Regarding Clee Paul Ames’ letter [“The Clean Air Final Solution,” Jan. 30, City Weekly], I wanted to set the record straight on pure ammonia gas.
I have met Mr. Ames and agree with him on many issues. I agree that air quality is a huge problem that will require creativity to solve; however, the data on the toxicity of ammonia gas is so overwhelming that, as a chemist, I felt I must share it with your readers.
According to the Material Safety Data Sheet (easily found on the web), “ammonia is an irritating flammable gas that causes severe eye, skin, and respiratory tract burns. Wear self-contained breathing apparatus when entering release area. Fully protective suits are required in large releases. Symptoms of exposure may include burning sensations, coughing, wheezing, shortness of breath, headache and nausea, and can also cause central nervous system effects including unconsciousness and convulsions. Upper airway damage is more likely and can result in bronchospasm. Vocal cords are particularly vulnerable to corrosive effects of high concentrations. Death has occurred following a five-minute exposure to an air concentration of 5 parts per thousand.”
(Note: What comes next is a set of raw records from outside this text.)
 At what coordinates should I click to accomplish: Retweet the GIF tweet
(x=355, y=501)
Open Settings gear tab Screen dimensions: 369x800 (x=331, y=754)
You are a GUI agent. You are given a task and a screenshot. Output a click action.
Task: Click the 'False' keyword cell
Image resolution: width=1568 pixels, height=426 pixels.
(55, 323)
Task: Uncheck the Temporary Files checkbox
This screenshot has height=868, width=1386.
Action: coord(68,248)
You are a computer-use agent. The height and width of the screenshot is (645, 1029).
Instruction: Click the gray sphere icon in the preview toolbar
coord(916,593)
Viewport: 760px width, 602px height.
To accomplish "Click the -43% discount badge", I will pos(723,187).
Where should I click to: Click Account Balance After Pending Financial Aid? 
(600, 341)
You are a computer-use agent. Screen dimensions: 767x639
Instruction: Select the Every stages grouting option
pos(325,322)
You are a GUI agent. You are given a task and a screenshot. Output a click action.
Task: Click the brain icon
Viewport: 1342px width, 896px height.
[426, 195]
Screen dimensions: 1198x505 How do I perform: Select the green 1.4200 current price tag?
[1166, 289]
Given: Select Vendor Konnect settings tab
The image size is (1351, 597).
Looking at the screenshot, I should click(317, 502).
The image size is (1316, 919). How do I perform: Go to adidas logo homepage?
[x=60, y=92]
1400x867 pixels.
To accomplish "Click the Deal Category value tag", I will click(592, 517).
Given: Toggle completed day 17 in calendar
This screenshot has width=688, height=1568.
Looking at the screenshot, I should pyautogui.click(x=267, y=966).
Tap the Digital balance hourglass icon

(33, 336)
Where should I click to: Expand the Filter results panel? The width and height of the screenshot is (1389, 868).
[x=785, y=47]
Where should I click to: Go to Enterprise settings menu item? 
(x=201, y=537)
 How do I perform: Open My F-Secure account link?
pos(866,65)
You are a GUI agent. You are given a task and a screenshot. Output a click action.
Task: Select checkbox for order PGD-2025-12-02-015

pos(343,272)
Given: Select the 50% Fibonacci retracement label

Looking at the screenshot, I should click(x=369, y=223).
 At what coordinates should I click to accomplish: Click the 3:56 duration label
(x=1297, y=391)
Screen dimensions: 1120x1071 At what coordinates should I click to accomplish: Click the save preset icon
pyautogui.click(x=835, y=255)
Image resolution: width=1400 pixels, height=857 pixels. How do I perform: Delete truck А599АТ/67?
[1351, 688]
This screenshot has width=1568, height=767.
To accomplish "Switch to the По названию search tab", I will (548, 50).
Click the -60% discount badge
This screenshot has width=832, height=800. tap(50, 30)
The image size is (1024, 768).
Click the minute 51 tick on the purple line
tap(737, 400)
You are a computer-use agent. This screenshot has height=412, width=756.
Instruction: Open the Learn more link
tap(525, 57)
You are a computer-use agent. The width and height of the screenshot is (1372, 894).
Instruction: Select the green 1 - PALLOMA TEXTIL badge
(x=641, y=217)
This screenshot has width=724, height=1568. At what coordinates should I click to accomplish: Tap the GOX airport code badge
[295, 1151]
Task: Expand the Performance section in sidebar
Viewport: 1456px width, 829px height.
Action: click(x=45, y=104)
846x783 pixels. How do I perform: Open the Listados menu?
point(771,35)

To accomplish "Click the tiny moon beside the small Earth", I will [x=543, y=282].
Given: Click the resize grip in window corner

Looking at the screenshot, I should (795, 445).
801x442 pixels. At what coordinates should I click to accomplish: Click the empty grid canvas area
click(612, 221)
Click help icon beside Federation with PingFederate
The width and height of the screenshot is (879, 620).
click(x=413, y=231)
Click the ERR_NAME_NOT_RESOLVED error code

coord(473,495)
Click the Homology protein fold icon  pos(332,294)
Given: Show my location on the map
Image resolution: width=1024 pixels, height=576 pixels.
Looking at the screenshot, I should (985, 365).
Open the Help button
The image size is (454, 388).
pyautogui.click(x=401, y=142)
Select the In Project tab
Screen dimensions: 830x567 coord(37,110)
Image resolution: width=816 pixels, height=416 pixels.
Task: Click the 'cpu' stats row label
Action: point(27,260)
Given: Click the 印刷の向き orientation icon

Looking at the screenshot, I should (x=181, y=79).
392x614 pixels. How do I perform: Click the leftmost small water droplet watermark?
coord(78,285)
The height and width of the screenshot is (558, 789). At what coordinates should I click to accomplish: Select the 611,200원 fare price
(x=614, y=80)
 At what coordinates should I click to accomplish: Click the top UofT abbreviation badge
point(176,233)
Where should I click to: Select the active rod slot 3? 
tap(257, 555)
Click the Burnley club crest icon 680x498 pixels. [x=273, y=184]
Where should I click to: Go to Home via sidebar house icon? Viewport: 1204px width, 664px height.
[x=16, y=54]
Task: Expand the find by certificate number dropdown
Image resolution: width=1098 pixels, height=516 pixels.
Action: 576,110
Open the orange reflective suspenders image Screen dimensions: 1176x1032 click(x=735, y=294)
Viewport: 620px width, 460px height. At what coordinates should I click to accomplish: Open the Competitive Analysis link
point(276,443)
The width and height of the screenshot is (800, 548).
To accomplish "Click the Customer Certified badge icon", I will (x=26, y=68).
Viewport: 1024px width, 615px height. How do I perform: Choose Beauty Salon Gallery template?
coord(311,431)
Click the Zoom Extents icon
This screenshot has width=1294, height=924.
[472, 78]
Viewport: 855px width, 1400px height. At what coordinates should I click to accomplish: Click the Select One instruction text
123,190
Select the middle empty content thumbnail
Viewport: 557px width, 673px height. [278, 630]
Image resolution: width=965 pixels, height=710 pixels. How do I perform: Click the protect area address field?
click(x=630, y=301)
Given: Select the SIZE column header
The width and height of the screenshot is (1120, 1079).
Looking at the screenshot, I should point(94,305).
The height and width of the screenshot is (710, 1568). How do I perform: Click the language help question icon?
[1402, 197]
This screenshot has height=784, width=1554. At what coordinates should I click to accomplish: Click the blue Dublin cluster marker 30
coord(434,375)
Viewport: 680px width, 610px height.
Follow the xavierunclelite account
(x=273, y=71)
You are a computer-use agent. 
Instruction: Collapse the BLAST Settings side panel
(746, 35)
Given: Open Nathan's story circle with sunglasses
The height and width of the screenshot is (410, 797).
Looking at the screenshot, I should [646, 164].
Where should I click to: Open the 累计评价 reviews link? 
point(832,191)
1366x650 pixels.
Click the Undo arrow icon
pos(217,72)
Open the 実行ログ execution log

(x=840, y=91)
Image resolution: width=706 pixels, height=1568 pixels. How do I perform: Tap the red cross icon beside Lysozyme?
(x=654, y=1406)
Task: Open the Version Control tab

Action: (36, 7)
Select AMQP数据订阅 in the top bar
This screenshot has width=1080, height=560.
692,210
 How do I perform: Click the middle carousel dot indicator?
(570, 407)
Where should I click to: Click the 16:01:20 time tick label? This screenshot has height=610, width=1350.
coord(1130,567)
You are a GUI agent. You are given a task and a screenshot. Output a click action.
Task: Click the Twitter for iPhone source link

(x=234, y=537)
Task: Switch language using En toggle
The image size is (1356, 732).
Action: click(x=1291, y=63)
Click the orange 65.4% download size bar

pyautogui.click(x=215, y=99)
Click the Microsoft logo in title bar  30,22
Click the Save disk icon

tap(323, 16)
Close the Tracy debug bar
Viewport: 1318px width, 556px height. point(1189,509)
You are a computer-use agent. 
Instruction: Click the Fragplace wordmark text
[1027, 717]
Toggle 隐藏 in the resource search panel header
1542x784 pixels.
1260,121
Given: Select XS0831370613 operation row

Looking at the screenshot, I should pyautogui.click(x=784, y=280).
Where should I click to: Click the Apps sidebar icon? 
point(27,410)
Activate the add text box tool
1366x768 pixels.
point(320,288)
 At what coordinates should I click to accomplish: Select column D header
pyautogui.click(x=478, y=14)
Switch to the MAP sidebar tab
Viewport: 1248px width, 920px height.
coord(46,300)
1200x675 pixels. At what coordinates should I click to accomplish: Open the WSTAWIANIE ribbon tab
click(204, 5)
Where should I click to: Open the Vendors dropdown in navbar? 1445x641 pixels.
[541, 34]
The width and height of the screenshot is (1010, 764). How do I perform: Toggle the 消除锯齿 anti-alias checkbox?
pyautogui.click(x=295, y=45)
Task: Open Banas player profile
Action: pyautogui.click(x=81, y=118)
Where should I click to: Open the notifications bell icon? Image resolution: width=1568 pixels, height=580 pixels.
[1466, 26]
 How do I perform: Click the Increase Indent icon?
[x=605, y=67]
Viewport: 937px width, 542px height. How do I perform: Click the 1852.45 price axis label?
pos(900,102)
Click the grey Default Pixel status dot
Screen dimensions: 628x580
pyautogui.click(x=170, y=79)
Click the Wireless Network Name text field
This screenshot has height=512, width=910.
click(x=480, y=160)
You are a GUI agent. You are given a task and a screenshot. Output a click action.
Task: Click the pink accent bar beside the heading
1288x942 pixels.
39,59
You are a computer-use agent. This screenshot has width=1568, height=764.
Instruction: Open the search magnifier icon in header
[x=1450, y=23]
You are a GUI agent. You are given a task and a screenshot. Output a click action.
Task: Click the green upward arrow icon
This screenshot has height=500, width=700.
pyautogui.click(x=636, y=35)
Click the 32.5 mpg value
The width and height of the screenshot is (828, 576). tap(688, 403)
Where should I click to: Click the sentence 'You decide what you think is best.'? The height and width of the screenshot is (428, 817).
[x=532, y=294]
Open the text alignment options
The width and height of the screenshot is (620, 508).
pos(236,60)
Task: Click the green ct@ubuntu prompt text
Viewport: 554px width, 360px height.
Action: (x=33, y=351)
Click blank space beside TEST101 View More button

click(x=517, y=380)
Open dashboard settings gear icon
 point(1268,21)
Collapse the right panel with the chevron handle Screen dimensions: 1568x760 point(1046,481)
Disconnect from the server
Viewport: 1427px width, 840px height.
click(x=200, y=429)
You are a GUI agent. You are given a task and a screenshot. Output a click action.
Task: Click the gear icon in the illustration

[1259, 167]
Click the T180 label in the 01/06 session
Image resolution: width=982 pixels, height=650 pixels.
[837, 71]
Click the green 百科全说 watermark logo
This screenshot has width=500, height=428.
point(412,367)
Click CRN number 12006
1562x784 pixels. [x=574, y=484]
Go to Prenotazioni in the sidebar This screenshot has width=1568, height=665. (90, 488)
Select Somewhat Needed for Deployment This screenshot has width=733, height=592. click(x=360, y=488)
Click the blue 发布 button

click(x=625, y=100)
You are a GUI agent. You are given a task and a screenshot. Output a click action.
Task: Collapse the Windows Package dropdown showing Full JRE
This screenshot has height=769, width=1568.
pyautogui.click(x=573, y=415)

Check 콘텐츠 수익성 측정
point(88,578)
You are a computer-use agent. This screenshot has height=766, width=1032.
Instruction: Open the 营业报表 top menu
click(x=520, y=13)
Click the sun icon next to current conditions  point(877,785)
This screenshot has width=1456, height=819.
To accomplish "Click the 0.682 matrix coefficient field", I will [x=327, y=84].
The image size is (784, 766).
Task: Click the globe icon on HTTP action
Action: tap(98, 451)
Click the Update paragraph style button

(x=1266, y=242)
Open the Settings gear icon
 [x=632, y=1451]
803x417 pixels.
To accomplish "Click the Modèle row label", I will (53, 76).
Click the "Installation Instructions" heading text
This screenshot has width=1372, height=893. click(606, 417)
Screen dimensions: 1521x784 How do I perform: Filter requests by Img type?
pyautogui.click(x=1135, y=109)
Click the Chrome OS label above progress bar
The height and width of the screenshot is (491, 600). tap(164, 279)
If you have ever been overcome with ammonia fumes while cleaning your bathroom, you know what a low concentration of ammonia gas feels like. The first automobile accident involving a ruptured ammonia fuel tank could be catastrophic.
If there’s anything we’ve learned from the Chinese government (whose lax oversight brought you melamine in baby formula), it’s that safety does not always come first. Let’s put our heads together and come up with the thousand little ways necessary to clean our air, like outlawing refineries and incinerators in our urban valleys.